October 29, 2008 11:25:06 AM PDT
State Sen. Leland Yee, D-San Francisco/San Mateo, and local health officials opposed a proposition today that would require doctors to notify parents at least 48 hours before performing abortions on girls under the age of 18.

Proposition 4 on the November ballot would amend the state Constitution to prohibit abortion for unemancipated minors until 48 hours after physician notifies the minor's parent or legal guardian. It would not require consent from the parent or legal guardian. Girls could obtain a court waiver to bypass the notification with few other exceptions.

Yee and other opponents from Stanford Medical Center and the American Civil Liberties Union said at a news conference in San Francisco today that requiring young adults to open those lines of communication under pregnancy conditions could cause girls to resort to other unsafe options.

Yee said especially in Asian American households, parents have a difficult time speaking openly about pregnancy and sex, and girls might be scared of defaming the family name so they would go to extreme lengths to keep it from their parents.

He suggested they might cross state lines, leave the country or even try to perform operations on their own to prevent having to burden the family with a pregnancy.

"We hope that she can make that decision with her physician rather than force her to look at inappropriate or illegal ways of termination," he said.

A spokesman for Yes on 4 said "that is such nonsense, it's hard to even comment on it."

Calling the proposition unsafe is a scare tactic to divert the attention away from the "real issue," Yes on 4 spokesman Albin Rhomberg said.

The Yes on 4 campaign believes that getting rid of what Rhomberg called "secret abortions" will deter predators from having relations with minors such as clergy or teachers.
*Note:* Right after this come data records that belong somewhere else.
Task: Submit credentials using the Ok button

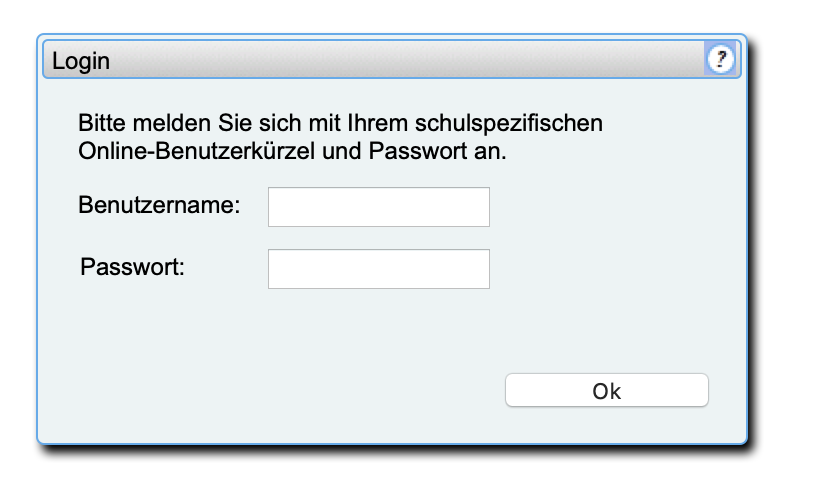Action: [606, 391]
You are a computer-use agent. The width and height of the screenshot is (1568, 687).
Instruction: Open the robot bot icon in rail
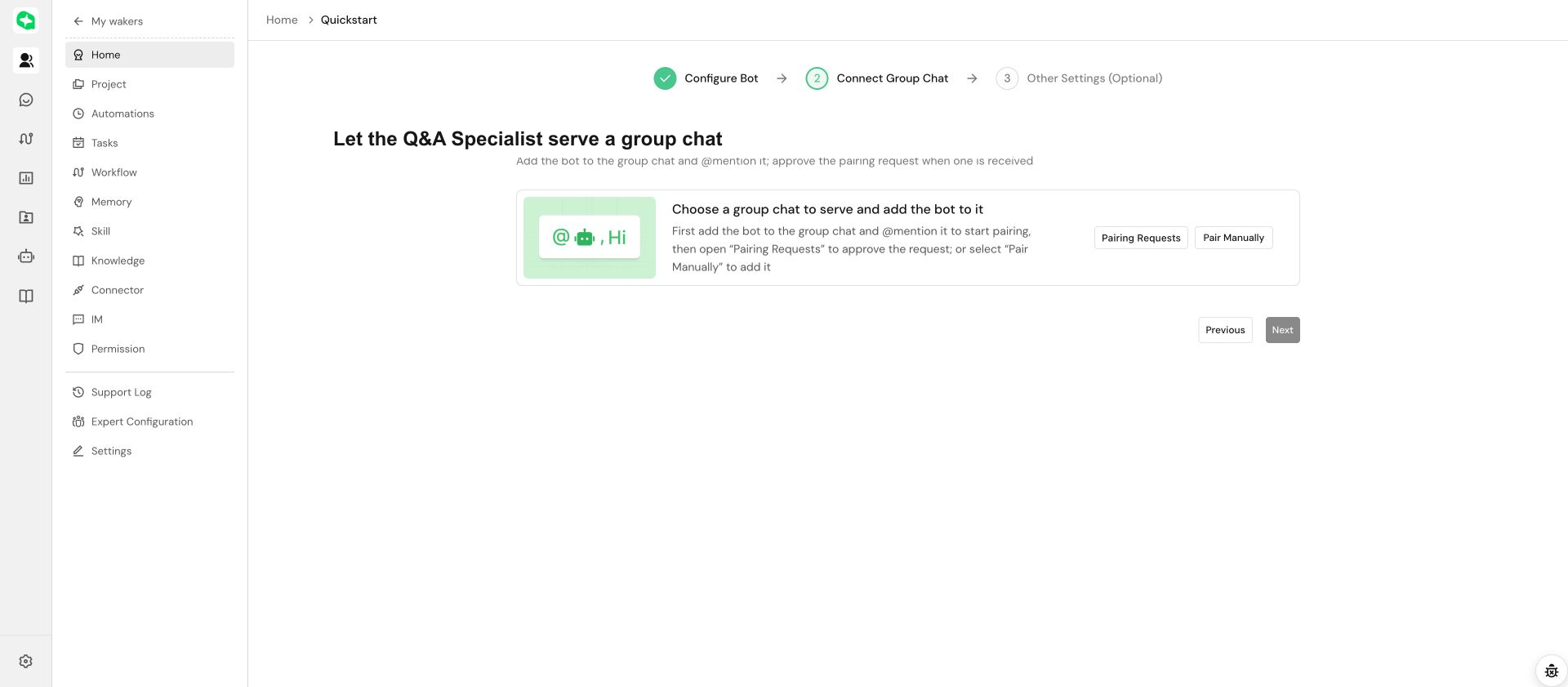tap(26, 257)
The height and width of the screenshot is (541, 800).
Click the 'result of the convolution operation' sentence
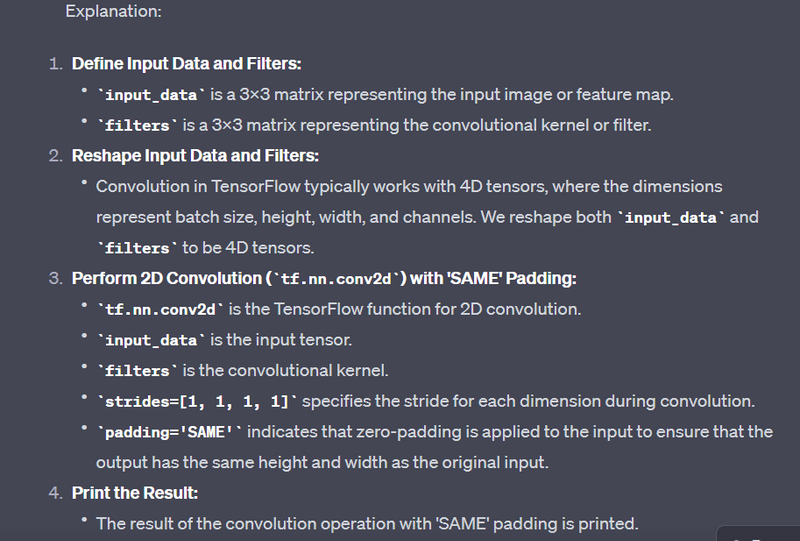[x=366, y=523]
He said since young women would not have the option to perform a surgery without a parent knowing, adults could not pressure minors into getting one without repercussions.

He said teenagers cannot do anything without parental consent such as get ibuprofen from a school nurse or drive a car so when it comes to surgery, parents should have oversight.

"Is it better for a stranger to make a decision? Or is it better for the parent to do it?" he said.

The proposition has been rewritten and voted on twice in the past four years.